__EXERCISE__:
What lines below contain the word "dropdown"? Please pull each one out.

[Excerpts from a dataset]
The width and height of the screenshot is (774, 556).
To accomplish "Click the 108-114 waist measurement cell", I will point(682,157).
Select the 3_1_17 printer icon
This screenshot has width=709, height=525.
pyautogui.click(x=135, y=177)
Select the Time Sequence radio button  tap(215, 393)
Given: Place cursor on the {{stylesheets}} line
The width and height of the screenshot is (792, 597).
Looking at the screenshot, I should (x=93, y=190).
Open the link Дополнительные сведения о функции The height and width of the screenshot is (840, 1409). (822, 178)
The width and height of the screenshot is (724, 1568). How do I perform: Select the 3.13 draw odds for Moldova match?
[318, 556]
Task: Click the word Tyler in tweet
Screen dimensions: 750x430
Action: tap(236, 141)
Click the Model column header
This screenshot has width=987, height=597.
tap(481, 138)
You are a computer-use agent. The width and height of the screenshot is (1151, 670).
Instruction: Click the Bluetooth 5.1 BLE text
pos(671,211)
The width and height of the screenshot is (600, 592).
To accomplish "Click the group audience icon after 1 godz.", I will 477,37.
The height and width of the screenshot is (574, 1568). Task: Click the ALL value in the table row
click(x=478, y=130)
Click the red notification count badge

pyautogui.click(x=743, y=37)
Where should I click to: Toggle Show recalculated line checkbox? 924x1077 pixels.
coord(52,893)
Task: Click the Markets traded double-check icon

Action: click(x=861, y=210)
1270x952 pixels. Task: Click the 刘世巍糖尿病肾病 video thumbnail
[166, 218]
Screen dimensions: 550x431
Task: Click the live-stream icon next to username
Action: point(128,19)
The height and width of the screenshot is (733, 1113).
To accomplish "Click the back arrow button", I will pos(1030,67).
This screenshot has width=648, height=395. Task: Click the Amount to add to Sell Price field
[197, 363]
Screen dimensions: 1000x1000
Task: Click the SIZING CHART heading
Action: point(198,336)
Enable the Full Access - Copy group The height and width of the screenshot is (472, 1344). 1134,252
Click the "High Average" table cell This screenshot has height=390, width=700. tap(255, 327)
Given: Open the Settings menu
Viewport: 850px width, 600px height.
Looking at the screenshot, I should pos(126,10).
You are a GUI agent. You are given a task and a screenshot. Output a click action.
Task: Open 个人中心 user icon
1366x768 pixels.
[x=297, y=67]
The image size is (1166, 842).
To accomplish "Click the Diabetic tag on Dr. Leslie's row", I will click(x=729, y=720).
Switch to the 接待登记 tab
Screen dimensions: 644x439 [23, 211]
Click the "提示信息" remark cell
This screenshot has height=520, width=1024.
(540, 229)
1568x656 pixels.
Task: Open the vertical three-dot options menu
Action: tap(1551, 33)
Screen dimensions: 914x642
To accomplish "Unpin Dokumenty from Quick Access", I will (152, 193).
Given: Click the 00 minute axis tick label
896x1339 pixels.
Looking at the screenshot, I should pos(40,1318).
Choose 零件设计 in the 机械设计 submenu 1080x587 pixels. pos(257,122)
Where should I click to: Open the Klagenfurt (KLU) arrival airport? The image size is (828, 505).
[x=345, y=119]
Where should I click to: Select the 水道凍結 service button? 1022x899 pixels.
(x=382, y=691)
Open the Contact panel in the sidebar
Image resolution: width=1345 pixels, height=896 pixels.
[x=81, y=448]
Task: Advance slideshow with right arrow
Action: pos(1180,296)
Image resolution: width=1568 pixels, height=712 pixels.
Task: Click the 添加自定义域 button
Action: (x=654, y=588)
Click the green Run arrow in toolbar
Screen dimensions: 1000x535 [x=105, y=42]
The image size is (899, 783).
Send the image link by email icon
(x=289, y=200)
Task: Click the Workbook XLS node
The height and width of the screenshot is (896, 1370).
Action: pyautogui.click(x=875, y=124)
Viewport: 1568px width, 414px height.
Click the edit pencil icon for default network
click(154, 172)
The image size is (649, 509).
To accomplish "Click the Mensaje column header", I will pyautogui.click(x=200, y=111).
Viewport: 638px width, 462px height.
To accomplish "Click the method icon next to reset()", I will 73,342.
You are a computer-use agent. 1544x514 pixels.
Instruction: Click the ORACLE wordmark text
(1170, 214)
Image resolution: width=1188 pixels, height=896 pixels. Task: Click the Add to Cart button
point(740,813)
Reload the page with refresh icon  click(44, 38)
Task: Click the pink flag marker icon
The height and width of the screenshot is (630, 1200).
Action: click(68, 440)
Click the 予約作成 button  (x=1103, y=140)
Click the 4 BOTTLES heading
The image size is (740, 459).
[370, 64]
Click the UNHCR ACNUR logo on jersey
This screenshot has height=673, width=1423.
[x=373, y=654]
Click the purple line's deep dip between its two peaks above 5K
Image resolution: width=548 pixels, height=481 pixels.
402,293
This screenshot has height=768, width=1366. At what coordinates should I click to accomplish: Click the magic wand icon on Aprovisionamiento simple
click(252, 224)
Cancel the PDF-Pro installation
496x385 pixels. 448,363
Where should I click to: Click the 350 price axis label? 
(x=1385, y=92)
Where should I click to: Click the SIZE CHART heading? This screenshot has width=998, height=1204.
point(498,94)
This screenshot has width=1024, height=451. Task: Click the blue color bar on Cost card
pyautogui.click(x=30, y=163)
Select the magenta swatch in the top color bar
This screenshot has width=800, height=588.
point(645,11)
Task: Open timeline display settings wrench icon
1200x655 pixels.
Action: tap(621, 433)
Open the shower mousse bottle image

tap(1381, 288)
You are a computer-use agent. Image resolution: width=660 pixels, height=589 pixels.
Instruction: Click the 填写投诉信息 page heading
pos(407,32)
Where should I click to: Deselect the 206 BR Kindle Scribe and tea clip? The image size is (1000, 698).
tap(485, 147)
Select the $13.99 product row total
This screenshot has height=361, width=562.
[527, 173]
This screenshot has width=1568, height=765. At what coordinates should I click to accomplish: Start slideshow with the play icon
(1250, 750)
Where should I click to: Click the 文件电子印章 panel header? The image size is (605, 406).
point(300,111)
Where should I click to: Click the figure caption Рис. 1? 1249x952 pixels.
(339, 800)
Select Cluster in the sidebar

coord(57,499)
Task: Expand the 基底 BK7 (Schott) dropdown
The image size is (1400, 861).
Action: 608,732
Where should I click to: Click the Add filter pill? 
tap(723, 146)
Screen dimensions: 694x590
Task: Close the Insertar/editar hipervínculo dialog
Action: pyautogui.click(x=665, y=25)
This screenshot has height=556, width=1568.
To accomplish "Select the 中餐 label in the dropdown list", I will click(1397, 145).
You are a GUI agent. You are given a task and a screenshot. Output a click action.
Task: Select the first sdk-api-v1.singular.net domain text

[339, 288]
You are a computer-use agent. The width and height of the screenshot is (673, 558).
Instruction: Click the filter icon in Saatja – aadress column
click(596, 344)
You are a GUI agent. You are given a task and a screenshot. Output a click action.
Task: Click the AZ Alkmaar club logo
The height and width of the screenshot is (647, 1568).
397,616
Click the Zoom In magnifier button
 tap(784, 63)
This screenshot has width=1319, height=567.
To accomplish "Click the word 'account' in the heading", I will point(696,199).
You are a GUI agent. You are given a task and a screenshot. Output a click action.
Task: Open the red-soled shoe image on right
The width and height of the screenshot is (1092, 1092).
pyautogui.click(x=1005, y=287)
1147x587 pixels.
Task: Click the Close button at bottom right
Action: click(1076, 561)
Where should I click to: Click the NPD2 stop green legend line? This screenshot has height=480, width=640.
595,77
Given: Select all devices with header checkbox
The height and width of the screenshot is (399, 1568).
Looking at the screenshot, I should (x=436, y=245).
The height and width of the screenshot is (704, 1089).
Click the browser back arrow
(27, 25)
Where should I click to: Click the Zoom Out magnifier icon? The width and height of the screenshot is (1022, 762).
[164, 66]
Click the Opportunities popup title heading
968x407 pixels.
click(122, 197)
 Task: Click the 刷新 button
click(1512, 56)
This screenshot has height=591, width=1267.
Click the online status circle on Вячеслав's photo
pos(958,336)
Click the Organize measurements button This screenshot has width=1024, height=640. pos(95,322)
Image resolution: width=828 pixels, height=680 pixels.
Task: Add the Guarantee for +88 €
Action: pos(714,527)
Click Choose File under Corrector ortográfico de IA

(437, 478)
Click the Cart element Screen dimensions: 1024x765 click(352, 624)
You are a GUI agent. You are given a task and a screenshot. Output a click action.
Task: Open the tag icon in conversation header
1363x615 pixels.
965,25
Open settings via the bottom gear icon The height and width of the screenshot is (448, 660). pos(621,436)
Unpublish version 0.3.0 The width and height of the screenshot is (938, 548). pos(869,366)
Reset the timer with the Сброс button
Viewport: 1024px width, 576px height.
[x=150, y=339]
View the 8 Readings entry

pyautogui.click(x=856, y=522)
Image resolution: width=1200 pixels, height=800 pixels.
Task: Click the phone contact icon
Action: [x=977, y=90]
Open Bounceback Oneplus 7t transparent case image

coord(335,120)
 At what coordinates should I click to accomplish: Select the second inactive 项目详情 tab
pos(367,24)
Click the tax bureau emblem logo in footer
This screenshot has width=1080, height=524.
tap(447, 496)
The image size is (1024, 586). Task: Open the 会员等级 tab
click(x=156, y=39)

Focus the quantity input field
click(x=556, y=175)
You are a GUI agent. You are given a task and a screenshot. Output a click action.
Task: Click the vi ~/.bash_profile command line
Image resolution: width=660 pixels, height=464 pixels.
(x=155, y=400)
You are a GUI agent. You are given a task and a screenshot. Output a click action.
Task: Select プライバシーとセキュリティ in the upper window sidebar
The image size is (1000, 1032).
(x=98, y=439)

__TASK RESULT__:
Task: Expand the 基底 BK7 (Schott) dropdown
To accomplish "Select the 中餐 label in the dropdown list", I will click(1397, 145).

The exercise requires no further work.